Observamos también la tecnología de su época en los puentes levadizos que nos transportan al cuadro de Van Gogh o los que rotan con el trabajo de manivela, así como en los barcos enormes en ciudades importantes con los que se cruzan. Asimismo, resultan muy interesante las fiestas de Amberes con esa procesión multitudinaria rodada con cámaras no visibles, los edificios históricos tan bellos por los que pasea el cuarteto o cuando se divierten en Temse en una feria donde se tomarán una imagen. Un verdadero homenaje a lo que el cine debe a la fotografía con ese plano del revelado que sostiene en las manos y que les causa expectación. La película trasmite tranquilidad por la observación dilatada y parsimoniosa de las calles y sus viandantes, por la naturaleza y esa vida paciente de muelle en muelle donde dormir. Rezuma vida, cuidado y mimo de los personajes y lo que los rodea. Antoine se enamora de lo que rueda (hace alarde de su conocimiento teatral y puesta en escena con la composición de planos visualmente inmejorables) y así nos lo hace ver en secuencias fabulosas bellamente iluminadas por el director de fotografía habitual de Julien Duvivier, René Guichard. Pero también va in crescendo lentamente en tensión por un guion secundario que terminará en drama y que marcará un rumbo dudoso al llegar a Francia al bordo de las dos embarcaciones con un intertítulo que dice: “Por los canales de Francia, l’Hirondelle et la Mésange avanzan lentamente por el agua que guarda su secreto”. Un texto y una imagen muy bien casados de las embarcaciones que miran al futuro, dejando un final abierto, arriesgado y aleatorio.
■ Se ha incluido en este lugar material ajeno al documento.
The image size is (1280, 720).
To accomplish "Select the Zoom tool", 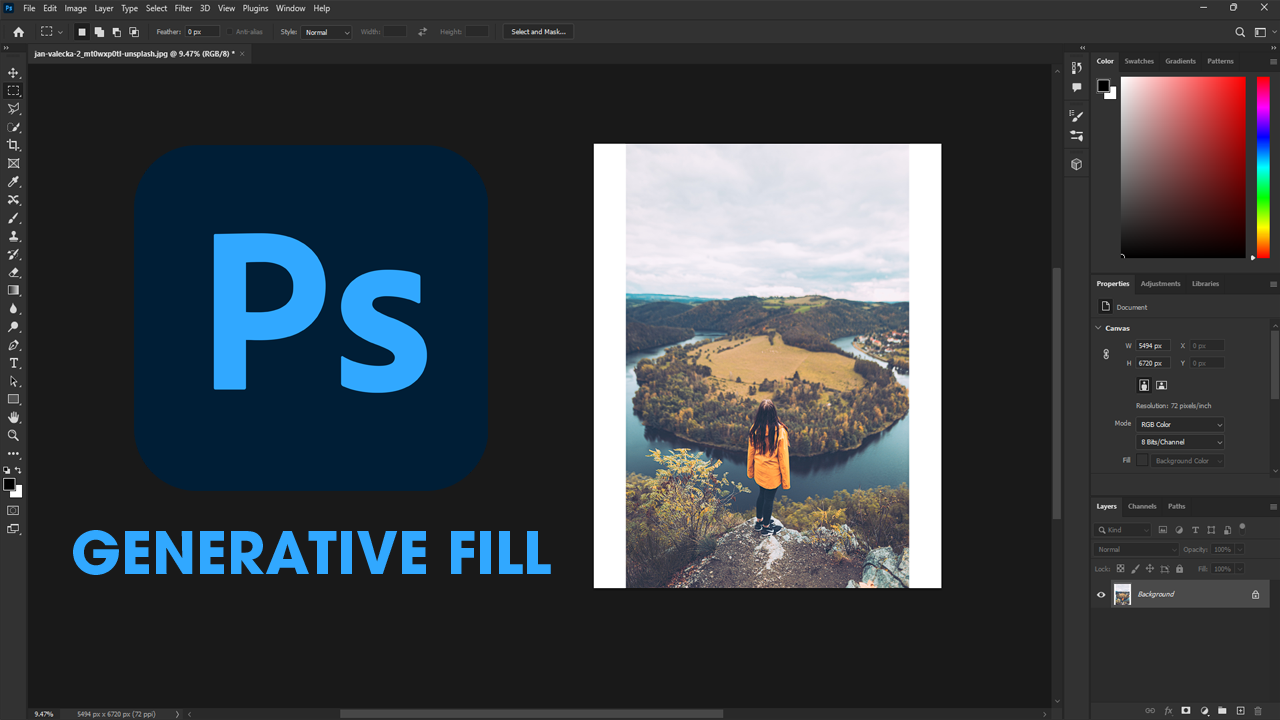I will [x=13, y=435].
Un final que complementa el espíritu de la película y de sus personajes en constante proceso de metamorfosis, los cuales no cuentan con elementos estables y repetidos a los que asirse más que esas casas flotantes y sus interiores. Hogares sin ancla, nunca definitivos, a merced del agua que nunca se detiene componen esta joya demorada largo tiempo en reconocimiento al testamento cinematográfico de André Antoine.
DIRECTOR: ANDRÉ ANTOINE. TÍTULO: L’HIRONDELLE ET LA MÉSANGE. AÑO: 1920. PAÍS: FRANCIA. GÉNERO: Documental drama. DURACIÓN: 1 h 18 min. GUION: Gustave Grillet. INTÉRPRETES: Maguy Deliac, Pierre Alcover, Louis Ravet, Jane Maylianes. MÚSICA: Raymond Allessandrini, Maurice Jaubert (versión restaurada). FOTOGRAFÍA: René Guychard. MONTAJE: Henri Colpi (versión restaurada). PRODUCCIÓN: Societé Cinématographique des Auteurs et Gens de Lettres (SCAGL). RESTAURACIÓN: Cinémathèque française (1984).